Reproduce the post about favorite writers word for word, from "My Relationship with" to "and even ourselves.".

Selected passage:
## start
Sunday, August 8, 2010

My Relationship with My Favorite Writer


Thanks to Johanes Guternberg and the moveable type printing press he invented in about 1440, we can enjoy an endless variety of books on every imaginable topic. Over time, as we read, many of us have our favorite writers. Writers in the modern world are in many ways the storytellers for contemporary “tribes” of people who do not have to gather around the campfire to hear the stories any longer. Both fiction and non-fiction books are important stories to us--some about presumed facts related to how the world works and what has happened to people over time; and some imaginary tales about what might be, what could be. So, again today’s writers are our storytellers; they entertain us, challenge us, and in all sorts of ways may also help us understand our world and even ourselves.

The editors of American Book Review chose the best 100 opening lines from novels that were written or translated into English. Four of those jumped out at me.

  • In 1813, Jane Austen’s Pride and Prejudice was published, and this is how it began: “It is a truth universally acknowledged, that a single man in possession of a good fortune, must be in want of a wife.” I can think of a handful of reasons this might not be the case, but why should I fiddle with great literature?
  • Paul Clifford by Edward George Bulwer-Lytton was first released in 1830. He began: “It was a dark and stormy night; the rain fell in torrents, except at occasional intervals, when it was checked by a violent gust of wind which swept up the streets (for it is in London that our scene lies), rattling along the house-tops, and fiercely agitating the scanty flame of the lamps that struggled against the darkness.”
  • Many of you can quote the opening line of Charles Dickens’s 1859 A Tale of Two Cities: “It was the best of times, it was the worst of times, it was the age of wisdom, it was the age of foolishness, it was the epoch of belief, it was the epoch of incredulity, it was the season of Light, it was the season of Darkness, it was the spring of hope, it was the winter of despair.”
  • In 1877, Leo Tolstoy began Anna Karenina as such: “Happy families are all alike; every unhappy family is unhappy in its own way.”
  • And this is how Graham Greene began his 1951 The End of the Affair: “A story has no beginning or end; arbitrarily one chooses that moment of experience from which to look back or from which to look ahead.”
## end
Supplied material:
## start
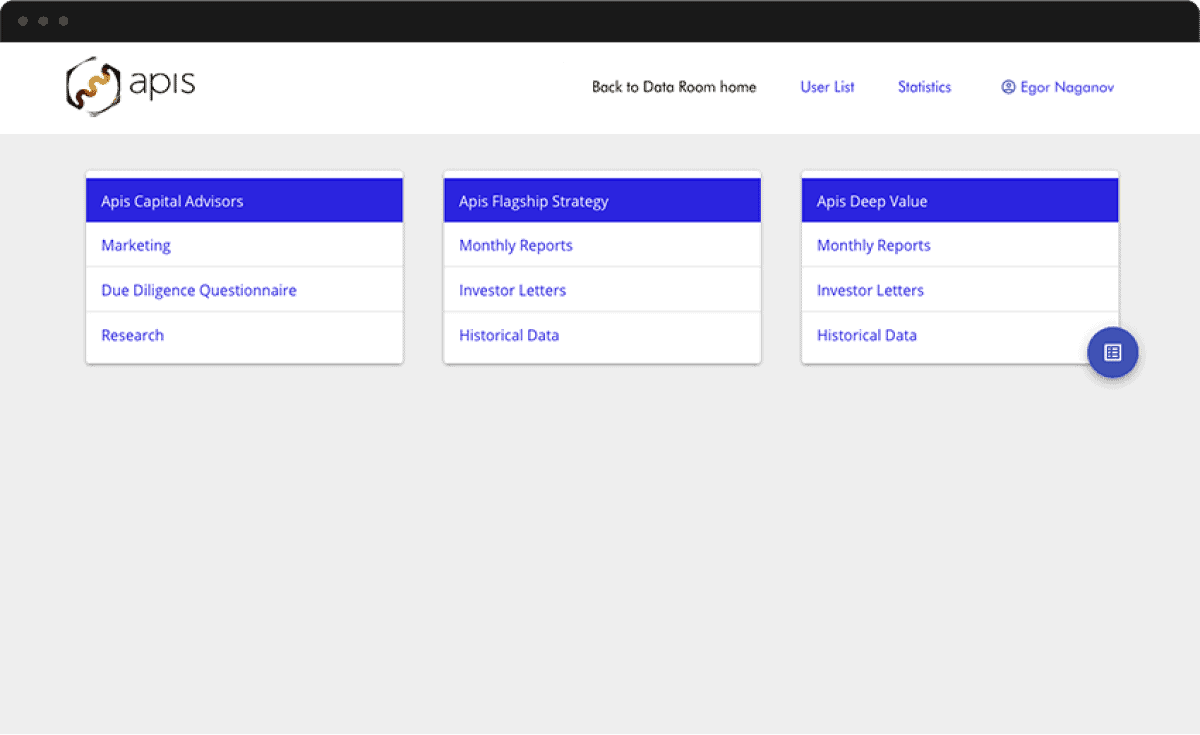The height and width of the screenshot is (735, 1200).
Task: View the Statistics page
Action: pos(923,87)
## end
The answer:
My Relationship with My Favorite Writer


Thanks to Johanes Guternberg and the moveable type printing press he invented in about 1440, we can enjoy an endless variety of books on every imaginable topic. Over time, as we read, many of us have our favorite writers. Writers in the modern world are in many ways the storytellers for contemporary “tribes” of people who do not have to gather around the campfire to hear the stories any longer. Both fiction and non-fiction books are important stories to us--some about presumed facts related to how the world works and what has happened to people over time; and some imaginary tales about what might be, what could be. So, again today’s writers are our storytellers; they entertain us, challenge us, and in all sorts of ways may also help us understand our world and even ourselves.